» Provided passage
But there was another kind of flurry in my tweet stream. A lot of the people I follow who blog primarily about parenting were perturbed, not so much by Bastow’s piece itself (I didn’t see anyone asserting that the choice not to have children is not valid) but by the strength of the FUCK YES! response it was getting. There was an implication in the surrounding discourse that the pressure to have children was coming from, or at least upheld by, women who were mothers. And there was also a clear implication that pursuing career and creativity is still requisite on remaining child free, at least for a good long period. It had a whiff of old conflicts about it, and I’m not surprised that there was uneasiness.

Unfortunately, (though unsurprisingly, given the way news sites generally go) some of the comments on the article were hateful, amounting to either (and I’m paraphrasing) ‘this is why feminism is responsible for everything that is wrong with the world’ or ‘what would you know about life choices, you selfish, barren, immature slut?’ As the writer pointed out on Twitter, it was striking that much of the negativity appeared to come from mothers, when she had explicitly not criticised anyone’s choice to have children.

I suspect Bastow didn’t fully anticipate the effect of raising any issue which carries a ‘mummy war’ vibe. I know from my interest in breastfeeding advocacy that when it comes to any sensitive question about which parents are impassioned, defensiveness and anger are easily stirred. It’s common to blame teh over-emotional wimmenz for this state of affairs but clearly, when a group of people are operating in an environment where societal judgement is harsh, swift and has serious consequences, as modern parents are, it is too simplistic to condemn all such over-reactions. Because whilst Bastow is absolutely right that childbearing is a socially sanctioned choice (for straight, partnered, cis women), what wasn’t within the scope of her piece to address was the ways in which that choice remains unsupported in real terms.

» Set exercise 1
Write out, as a numbered list with blank lines skipped, the part of the records that opens with the line containing "1194x580 pixels. Task: Click" and closes with the line containing "tap(41, 194)". Leave the pictures out.
The blog post and the records have nothing to do with each other.

» Task input
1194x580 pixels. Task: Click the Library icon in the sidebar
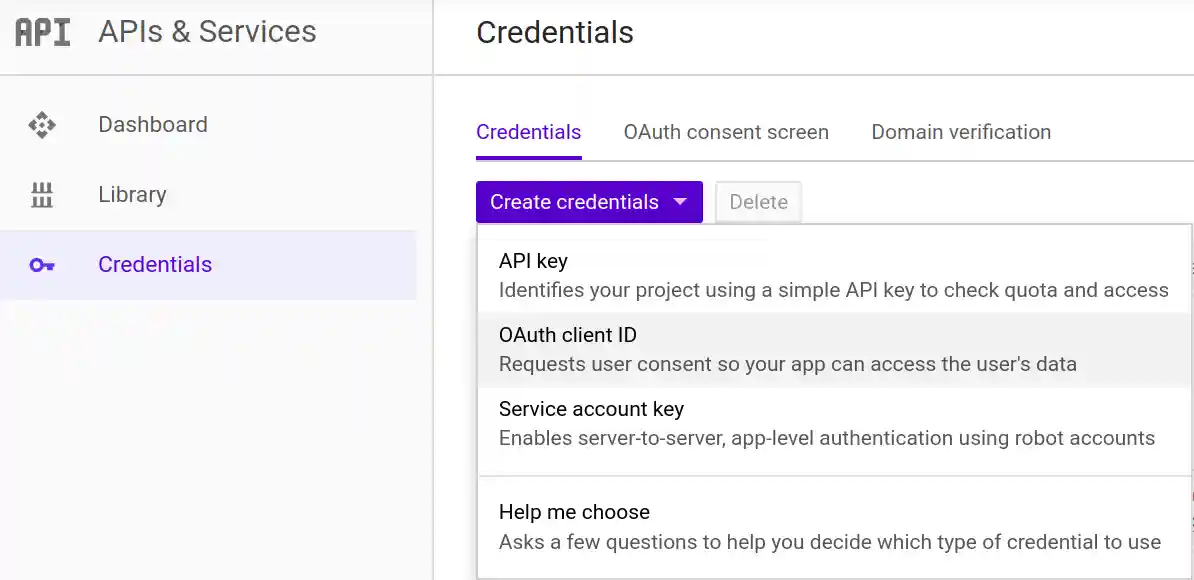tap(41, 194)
---
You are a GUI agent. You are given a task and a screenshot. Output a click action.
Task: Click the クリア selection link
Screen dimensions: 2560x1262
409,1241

» Set exercise 2
Copy word for word the part of the blog post that opens with the words "I suspect Bastow" and closes with "in real terms.".

» Task answer 1
1. 1194x580 pixels. Task: Click the Library icon in the sidebar
2. tap(41, 194)

» Task answer 2
I suspect Bastow didn’t fully anticipate the effect of raising any issue which carries a ‘mummy war’ vibe. I know from my interest in breastfeeding advocacy that when it comes to any sensitive question about which parents are impassioned, defensiveness and anger are easily stirred. It’s common to blame teh over-emotional wimmenz for this state of affairs but clearly, when a group of people are operating in an environment where societal judgement is harsh, swift and has serious consequences, as modern parents are, it is too simplistic to condemn all such over-reactions. Because whilst Bastow is absolutely right that childbearing is a socially sanctioned choice (for straight, partnered, cis women), what wasn’t within the scope of her piece to address was the ways in which that choice remains unsupported in real terms.